**Required task**
Print every one of the following records again word for word, with no line changed, added, or left out.

[Records from a dataset]
— begin —

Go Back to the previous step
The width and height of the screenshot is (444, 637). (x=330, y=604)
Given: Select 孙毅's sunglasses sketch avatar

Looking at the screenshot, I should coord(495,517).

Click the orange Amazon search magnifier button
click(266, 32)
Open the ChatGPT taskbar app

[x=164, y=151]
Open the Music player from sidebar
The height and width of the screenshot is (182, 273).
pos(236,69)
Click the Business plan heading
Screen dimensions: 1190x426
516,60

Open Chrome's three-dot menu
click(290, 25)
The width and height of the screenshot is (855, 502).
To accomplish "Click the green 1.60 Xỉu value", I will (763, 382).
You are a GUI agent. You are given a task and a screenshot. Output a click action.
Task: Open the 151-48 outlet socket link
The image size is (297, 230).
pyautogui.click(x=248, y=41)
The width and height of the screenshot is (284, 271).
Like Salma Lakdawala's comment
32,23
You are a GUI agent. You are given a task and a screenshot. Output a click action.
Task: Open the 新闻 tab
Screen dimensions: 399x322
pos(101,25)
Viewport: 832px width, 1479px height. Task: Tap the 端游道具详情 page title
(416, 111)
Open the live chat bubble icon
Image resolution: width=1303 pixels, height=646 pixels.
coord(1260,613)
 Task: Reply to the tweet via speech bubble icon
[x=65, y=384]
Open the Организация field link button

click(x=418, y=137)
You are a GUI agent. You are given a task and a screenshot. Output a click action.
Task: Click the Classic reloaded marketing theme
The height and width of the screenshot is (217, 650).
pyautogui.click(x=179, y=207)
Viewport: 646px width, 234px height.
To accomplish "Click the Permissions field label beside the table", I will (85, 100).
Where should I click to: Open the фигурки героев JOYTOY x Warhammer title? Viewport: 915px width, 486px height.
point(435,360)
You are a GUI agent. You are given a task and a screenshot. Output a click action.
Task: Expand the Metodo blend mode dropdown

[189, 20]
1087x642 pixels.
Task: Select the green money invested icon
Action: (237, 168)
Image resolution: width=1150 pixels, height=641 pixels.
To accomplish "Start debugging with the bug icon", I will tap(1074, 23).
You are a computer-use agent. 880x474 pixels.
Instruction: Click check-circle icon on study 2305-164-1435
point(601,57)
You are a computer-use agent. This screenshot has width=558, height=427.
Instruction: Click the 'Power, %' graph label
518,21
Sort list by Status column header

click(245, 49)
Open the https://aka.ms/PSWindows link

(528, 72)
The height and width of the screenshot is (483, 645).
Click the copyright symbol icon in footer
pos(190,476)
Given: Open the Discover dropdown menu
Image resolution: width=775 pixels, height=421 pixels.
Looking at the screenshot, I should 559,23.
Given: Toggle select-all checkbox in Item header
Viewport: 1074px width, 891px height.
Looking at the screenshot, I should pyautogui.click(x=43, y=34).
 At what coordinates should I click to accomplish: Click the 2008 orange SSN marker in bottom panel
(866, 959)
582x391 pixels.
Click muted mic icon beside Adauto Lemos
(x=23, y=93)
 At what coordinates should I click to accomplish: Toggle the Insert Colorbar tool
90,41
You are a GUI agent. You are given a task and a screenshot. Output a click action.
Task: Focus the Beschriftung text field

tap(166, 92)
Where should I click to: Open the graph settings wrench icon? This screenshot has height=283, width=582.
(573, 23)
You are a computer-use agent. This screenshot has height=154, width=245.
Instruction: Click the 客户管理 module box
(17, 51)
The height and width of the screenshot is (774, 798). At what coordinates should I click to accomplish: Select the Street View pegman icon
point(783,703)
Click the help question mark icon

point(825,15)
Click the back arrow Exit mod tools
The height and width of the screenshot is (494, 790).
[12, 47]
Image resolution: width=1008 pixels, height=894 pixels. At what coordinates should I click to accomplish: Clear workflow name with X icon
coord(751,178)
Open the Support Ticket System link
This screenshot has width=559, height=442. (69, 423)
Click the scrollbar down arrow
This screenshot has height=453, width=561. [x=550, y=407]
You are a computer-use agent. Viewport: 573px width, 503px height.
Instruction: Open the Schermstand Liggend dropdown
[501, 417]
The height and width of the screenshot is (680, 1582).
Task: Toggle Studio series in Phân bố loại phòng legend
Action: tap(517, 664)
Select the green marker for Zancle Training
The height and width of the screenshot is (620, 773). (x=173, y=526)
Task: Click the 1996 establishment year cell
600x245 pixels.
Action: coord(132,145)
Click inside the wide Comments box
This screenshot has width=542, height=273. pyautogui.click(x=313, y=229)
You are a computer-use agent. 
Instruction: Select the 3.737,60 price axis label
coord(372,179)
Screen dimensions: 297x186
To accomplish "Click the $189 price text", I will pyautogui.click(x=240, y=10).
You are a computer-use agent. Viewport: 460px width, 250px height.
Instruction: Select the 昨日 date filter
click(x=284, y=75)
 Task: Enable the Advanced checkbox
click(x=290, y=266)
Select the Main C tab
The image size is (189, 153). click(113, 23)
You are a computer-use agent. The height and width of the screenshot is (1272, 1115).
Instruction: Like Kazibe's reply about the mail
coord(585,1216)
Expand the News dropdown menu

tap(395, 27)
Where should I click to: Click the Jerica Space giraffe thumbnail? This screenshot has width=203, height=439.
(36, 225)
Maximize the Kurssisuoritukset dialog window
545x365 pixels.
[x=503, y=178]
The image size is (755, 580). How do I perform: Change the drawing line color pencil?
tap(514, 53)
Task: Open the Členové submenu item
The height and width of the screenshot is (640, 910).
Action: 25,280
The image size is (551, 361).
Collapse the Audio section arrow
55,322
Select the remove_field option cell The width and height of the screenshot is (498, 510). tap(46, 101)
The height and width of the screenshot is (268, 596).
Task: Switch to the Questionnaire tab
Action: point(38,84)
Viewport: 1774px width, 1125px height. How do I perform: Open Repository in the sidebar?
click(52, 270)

— end —

**Written response**
Go Back to the previous step
The width and height of the screenshot is (444, 637). (x=330, y=604)
Given: Select 孙毅's sunglasses sketch avatar

Looking at the screenshot, I should coord(495,517).

Click the orange Amazon search magnifier button
click(266, 32)
Open the ChatGPT taskbar app

[x=164, y=151]
Open the Music player from sidebar
The height and width of the screenshot is (182, 273).
pos(236,69)
Click the Business plan heading
Screen dimensions: 1190x426
516,60

Open Chrome's three-dot menu
click(290, 25)
The width and height of the screenshot is (855, 502).
To accomplish "Click the green 1.60 Xỉu value", I will (763, 382).
You are a GUI agent. You are given a task and a screenshot. Output a click action.
Task: Open the 151-48 outlet socket link
The image size is (297, 230).
pyautogui.click(x=248, y=41)
The width and height of the screenshot is (284, 271).
Like Salma Lakdawala's comment
32,23
You are a GUI agent. You are given a task and a screenshot. Output a click action.
Task: Open the 新闻 tab
Screen dimensions: 399x322
pos(101,25)
Viewport: 832px width, 1479px height. Task: Tap the 端游道具详情 page title
(416, 111)
Open the live chat bubble icon
Image resolution: width=1303 pixels, height=646 pixels.
coord(1260,613)
 Task: Reply to the tweet via speech bubble icon
[x=65, y=384]
Open the Организация field link button

click(x=418, y=137)
You are a GUI agent. You are given a task and a screenshot. Output a click action.
Task: Click the Classic reloaded marketing theme
The height and width of the screenshot is (217, 650).
pyautogui.click(x=179, y=207)
Viewport: 646px width, 234px height.
To accomplish "Click the Permissions field label beside the table", I will (85, 100).
Where should I click to: Open the фигурки героев JOYTOY x Warhammer title? Viewport: 915px width, 486px height.
point(435,360)
You are a GUI agent. You are given a task and a screenshot. Output a click action.
Task: Expand the Metodo blend mode dropdown

[189, 20]
1087x642 pixels.
Task: Select the green money invested icon
Action: (237, 168)
Image resolution: width=1150 pixels, height=641 pixels.
To accomplish "Start debugging with the bug icon", I will tap(1074, 23).
You are a computer-use agent. 880x474 pixels.
Instruction: Click check-circle icon on study 2305-164-1435
point(601,57)
You are a computer-use agent. This screenshot has width=558, height=427.
Instruction: Click the 'Power, %' graph label
518,21
Sort list by Status column header

click(245, 49)
Open the https://aka.ms/PSWindows link

(528, 72)
The height and width of the screenshot is (483, 645).
Click the copyright symbol icon in footer
pos(190,476)
Given: Open the Discover dropdown menu
Image resolution: width=775 pixels, height=421 pixels.
Looking at the screenshot, I should 559,23.
Given: Toggle select-all checkbox in Item header
Viewport: 1074px width, 891px height.
Looking at the screenshot, I should pyautogui.click(x=43, y=34).
 At what coordinates should I click to accomplish: Click the 2008 orange SSN marker in bottom panel
(866, 959)
582x391 pixels.
Click muted mic icon beside Adauto Lemos
(x=23, y=93)
 At what coordinates should I click to accomplish: Toggle the Insert Colorbar tool
90,41
You are a GUI agent. You are given a task and a screenshot. Output a click action.
Task: Focus the Beschriftung text field

tap(166, 92)
Where should I click to: Open the graph settings wrench icon? This screenshot has height=283, width=582.
(573, 23)
You are a computer-use agent. This screenshot has height=154, width=245.
Instruction: Click the 客户管理 module box
(17, 51)
The height and width of the screenshot is (774, 798). At what coordinates should I click to accomplish: Select the Street View pegman icon
point(783,703)
Click the help question mark icon

point(825,15)
Click the back arrow Exit mod tools
The height and width of the screenshot is (494, 790).
[12, 47]
Image resolution: width=1008 pixels, height=894 pixels. At what coordinates should I click to accomplish: Clear workflow name with X icon
coord(751,178)
Open the Support Ticket System link
This screenshot has width=559, height=442. (69, 423)
Click the scrollbar down arrow
This screenshot has height=453, width=561. [x=550, y=407]
You are a computer-use agent. Viewport: 573px width, 503px height.
Instruction: Open the Schermstand Liggend dropdown
[501, 417]
The height and width of the screenshot is (680, 1582).
Task: Toggle Studio series in Phân bố loại phòng legend
Action: tap(517, 664)
Select the green marker for Zancle Training
The height and width of the screenshot is (620, 773). (x=173, y=526)
Task: Click the 1996 establishment year cell
600x245 pixels.
Action: coord(132,145)
Click inside the wide Comments box
This screenshot has width=542, height=273. pyautogui.click(x=313, y=229)
You are a computer-use agent. 
Instruction: Select the 3.737,60 price axis label
coord(372,179)
Screen dimensions: 297x186
To accomplish "Click the $189 price text", I will pyautogui.click(x=240, y=10).
You are a computer-use agent. Viewport: 460px width, 250px height.
Instruction: Select the 昨日 date filter
click(x=284, y=75)
 Task: Enable the Advanced checkbox
click(x=290, y=266)
Select the Main C tab
The image size is (189, 153). click(113, 23)
You are a computer-use agent. The height and width of the screenshot is (1272, 1115).
Instruction: Like Kazibe's reply about the mail
coord(585,1216)
Expand the News dropdown menu

tap(395, 27)
Where should I click to: Click the Jerica Space giraffe thumbnail? This screenshot has width=203, height=439.
(36, 225)
Maximize the Kurssisuoritukset dialog window
545x365 pixels.
[x=503, y=178]
The image size is (755, 580). How do I perform: Change the drawing line color pencil?
tap(514, 53)
Task: Open the Členové submenu item
The height and width of the screenshot is (640, 910).
Action: 25,280
The image size is (551, 361).
Collapse the Audio section arrow
55,322
Select the remove_field option cell The width and height of the screenshot is (498, 510). tap(46, 101)
The height and width of the screenshot is (268, 596).
Task: Switch to the Questionnaire tab
Action: point(38,84)
Viewport: 1774px width, 1125px height. How do I perform: Open Repository in the sidebar?
click(52, 270)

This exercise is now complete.